▶ DESCRIPTION OF THE TASK:
Please return the data that follows precisely as written, but without the images.

▶ RECORD SET:
------------------------------------------------------------------------
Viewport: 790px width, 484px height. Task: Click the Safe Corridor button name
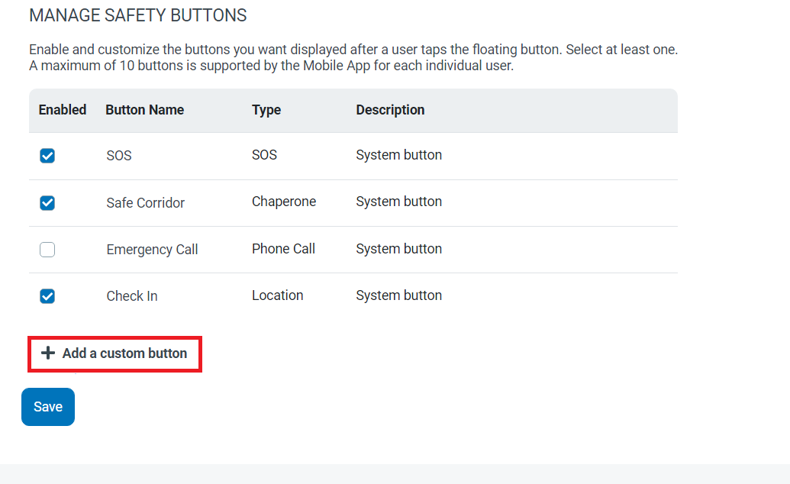point(145,203)
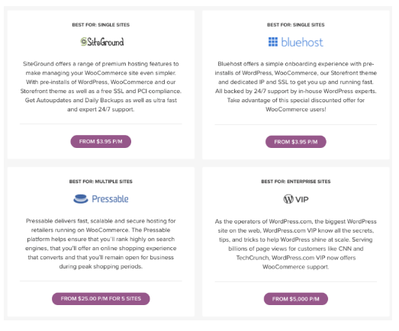
Task: Click the SiteGround green swirl icon
Action: 83,41
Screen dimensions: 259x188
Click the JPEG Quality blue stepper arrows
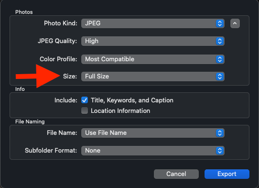pyautogui.click(x=220, y=41)
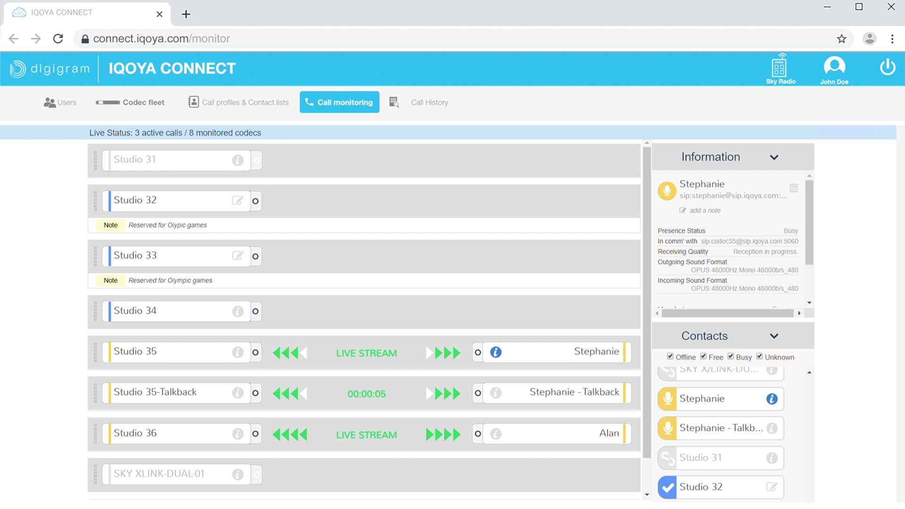This screenshot has height=509, width=905.
Task: Edit the note on Studio 32 row
Action: pos(237,200)
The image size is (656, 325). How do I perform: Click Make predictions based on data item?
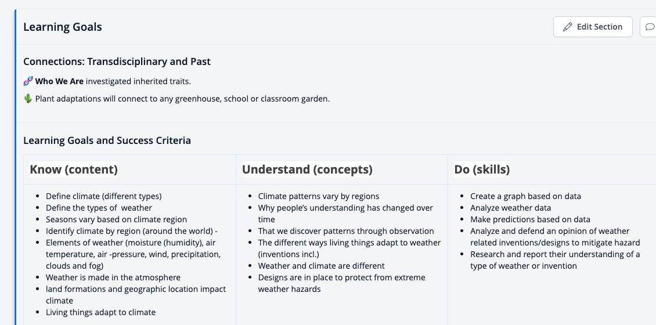(531, 219)
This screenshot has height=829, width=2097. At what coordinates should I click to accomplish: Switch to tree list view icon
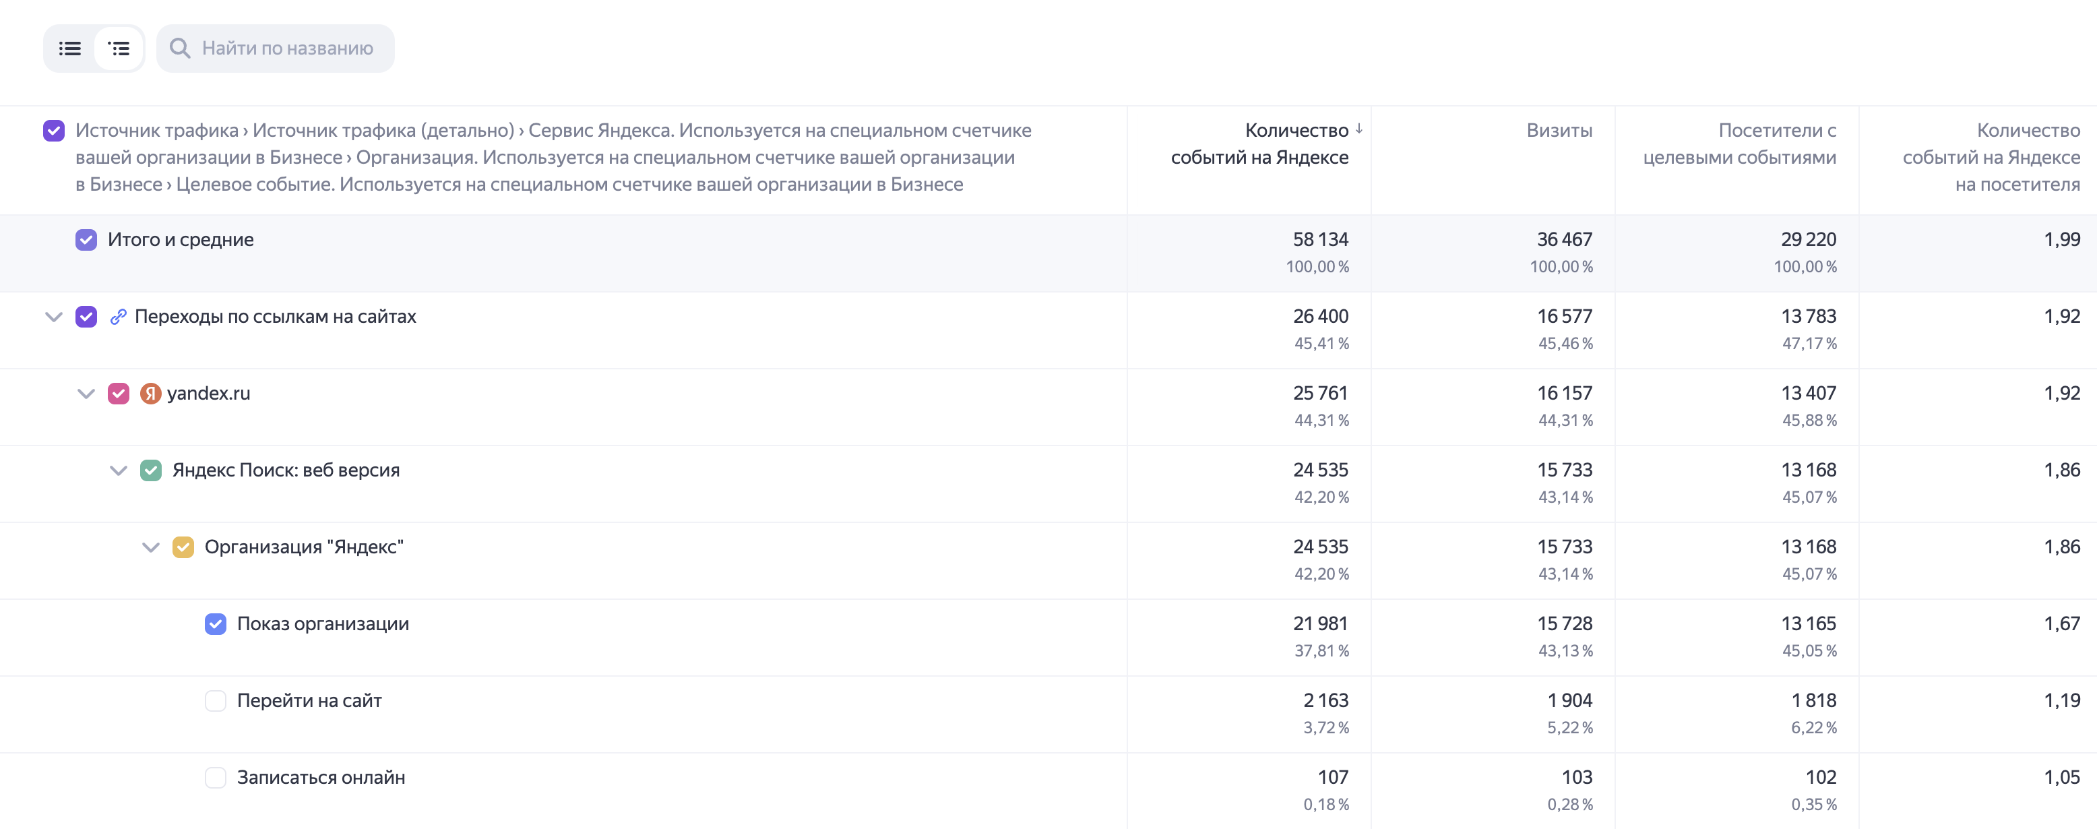point(119,49)
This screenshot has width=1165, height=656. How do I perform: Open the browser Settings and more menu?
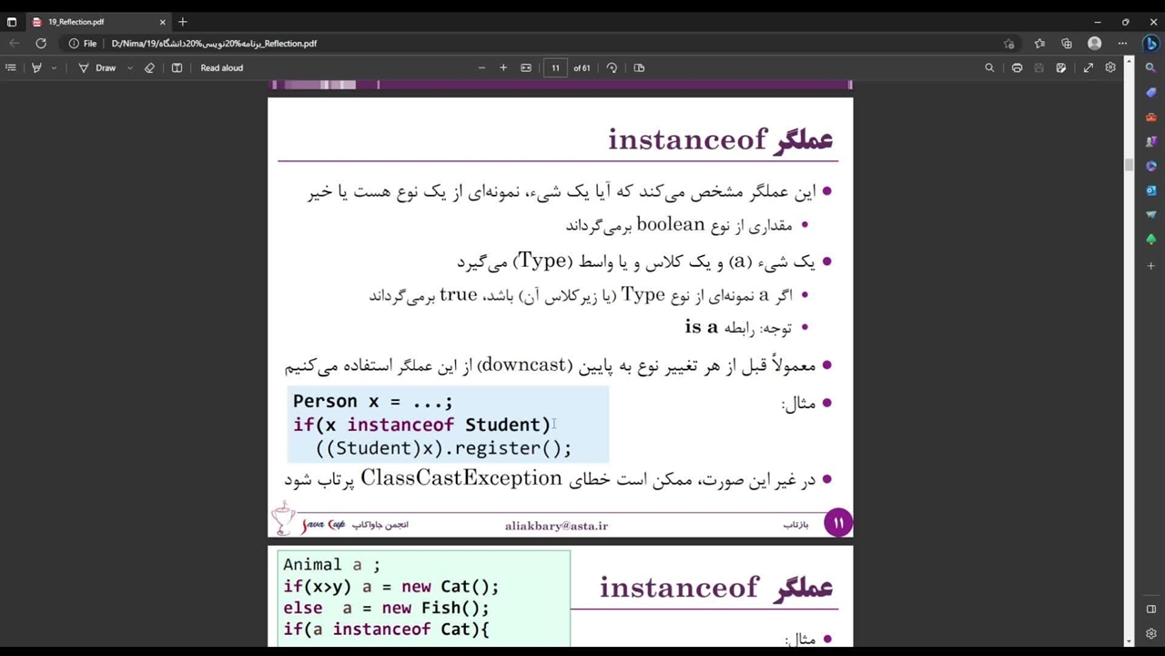[x=1122, y=43]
------------------------------------------------------------------------
▶ TASK ANSWER:
Viewport: 790px width, 484px height. Task: Click the Safe Corridor button name
point(145,203)
Task: Click the SiteGround green swirl icon
Action: 83,41
Screen dimensions: 259x188
Click the JPEG Quality blue stepper arrows
pyautogui.click(x=220, y=41)
This screenshot has height=509, width=905.
Task: Edit the note on Studio 32 row
Action: pos(237,200)
The image size is (656, 325). How do I perform: Click Make predictions based on data item?
(531, 219)
This screenshot has height=829, width=2097. At what coordinates should I click to accomplish: Switch to tree list view icon
point(119,49)
This screenshot has width=1165, height=656. How do I perform: Open the browser Settings and more menu?
[x=1122, y=43]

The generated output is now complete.